Traditionally, after a divorce the parents share any children in joint custody. This means that both parents have equal legal and physical custody of the children. Most of the time, this manifests itself in co-parenting.
However, if you have recently gone through a very high-conflict divorce or your ex-spouse suffers from personality disorders, maintaining a co-parenting relationship might seem like an impossibility. According to Healthline, post-divorce joint custody situations that do not lend themselves to traditional co-parenting may benefit from parallel parenting instead.
What makes parallel parenting different?
In “normal” co-parenting situations, it is likely that the family will come together on certain occasions to celebrate things as a family. For instance, it is possible that the family will celebrate major holidays and birthdays together. It is also possible that the ex-spouses (with new partners if applicable) may attend sporting events or dance recitals together to support their children.

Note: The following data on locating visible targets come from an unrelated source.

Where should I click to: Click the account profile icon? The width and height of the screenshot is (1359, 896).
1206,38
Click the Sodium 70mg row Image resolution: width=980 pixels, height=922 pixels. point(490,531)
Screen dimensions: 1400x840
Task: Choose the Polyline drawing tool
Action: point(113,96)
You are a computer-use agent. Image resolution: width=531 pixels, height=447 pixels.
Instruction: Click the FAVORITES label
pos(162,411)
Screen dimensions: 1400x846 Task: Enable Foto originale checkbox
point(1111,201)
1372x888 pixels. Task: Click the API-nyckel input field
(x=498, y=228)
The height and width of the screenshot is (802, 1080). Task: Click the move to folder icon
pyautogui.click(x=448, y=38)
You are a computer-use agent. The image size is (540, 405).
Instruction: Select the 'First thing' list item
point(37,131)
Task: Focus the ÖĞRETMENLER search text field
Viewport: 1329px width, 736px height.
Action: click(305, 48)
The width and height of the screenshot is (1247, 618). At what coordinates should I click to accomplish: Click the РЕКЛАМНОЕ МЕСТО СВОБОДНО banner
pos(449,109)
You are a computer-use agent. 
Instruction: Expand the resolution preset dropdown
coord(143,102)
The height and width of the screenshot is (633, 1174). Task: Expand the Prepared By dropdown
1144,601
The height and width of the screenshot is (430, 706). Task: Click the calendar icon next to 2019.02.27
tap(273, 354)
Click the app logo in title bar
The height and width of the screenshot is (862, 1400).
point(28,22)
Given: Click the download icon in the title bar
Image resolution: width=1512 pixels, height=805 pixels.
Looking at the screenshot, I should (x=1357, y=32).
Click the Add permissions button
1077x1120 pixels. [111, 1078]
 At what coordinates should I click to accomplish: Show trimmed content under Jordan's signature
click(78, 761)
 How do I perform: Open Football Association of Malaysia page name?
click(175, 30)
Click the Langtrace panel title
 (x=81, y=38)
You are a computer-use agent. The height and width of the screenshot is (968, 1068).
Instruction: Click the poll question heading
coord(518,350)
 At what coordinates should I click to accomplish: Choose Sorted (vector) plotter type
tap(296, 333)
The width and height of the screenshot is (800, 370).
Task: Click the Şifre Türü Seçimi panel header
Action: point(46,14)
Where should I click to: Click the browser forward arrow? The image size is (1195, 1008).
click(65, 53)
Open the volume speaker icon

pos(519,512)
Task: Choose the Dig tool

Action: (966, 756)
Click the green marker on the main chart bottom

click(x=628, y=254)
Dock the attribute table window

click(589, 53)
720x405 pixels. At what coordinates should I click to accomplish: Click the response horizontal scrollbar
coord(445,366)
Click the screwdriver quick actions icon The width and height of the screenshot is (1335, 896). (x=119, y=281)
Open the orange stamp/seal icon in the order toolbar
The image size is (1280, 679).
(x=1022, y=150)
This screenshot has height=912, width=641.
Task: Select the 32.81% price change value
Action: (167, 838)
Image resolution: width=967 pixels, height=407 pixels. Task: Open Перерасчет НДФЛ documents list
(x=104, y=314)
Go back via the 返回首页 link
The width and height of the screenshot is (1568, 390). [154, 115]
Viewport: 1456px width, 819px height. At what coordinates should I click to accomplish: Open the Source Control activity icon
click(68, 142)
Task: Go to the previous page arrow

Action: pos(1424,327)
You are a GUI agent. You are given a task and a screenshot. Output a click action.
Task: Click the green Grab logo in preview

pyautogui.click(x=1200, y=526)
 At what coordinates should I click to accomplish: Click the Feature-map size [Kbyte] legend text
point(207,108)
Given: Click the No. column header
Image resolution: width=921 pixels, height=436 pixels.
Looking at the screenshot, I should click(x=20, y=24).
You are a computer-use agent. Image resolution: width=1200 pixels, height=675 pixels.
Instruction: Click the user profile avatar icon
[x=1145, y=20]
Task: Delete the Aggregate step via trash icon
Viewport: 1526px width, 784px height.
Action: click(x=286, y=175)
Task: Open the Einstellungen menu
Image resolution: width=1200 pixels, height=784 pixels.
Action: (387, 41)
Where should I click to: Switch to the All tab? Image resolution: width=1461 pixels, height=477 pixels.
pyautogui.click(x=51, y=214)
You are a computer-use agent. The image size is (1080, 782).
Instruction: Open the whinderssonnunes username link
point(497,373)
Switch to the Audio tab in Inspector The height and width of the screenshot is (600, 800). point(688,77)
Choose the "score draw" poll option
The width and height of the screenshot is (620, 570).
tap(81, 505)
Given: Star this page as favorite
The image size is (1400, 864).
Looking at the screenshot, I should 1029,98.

In parallel parenting, the parents are never in the same place at the same time other than for brief custody exchanges. In a parallel parenting situation, the child may have multiple birthday events. It is possible that one parent would attend the sporting event, and the other parent would attend the post-game pizza party.
How long does parallel parenting go on for?
This depends on the individual family. Particularly in cases where one ex-spouse suffers from personality disorders, parallel parenting may be the best choice. It allows the children access to both parents and shields them from unnecessary conflict.
In other situations, a period of successful parallel parenting might allow the situation to convert to a more traditional co-parenting relationship.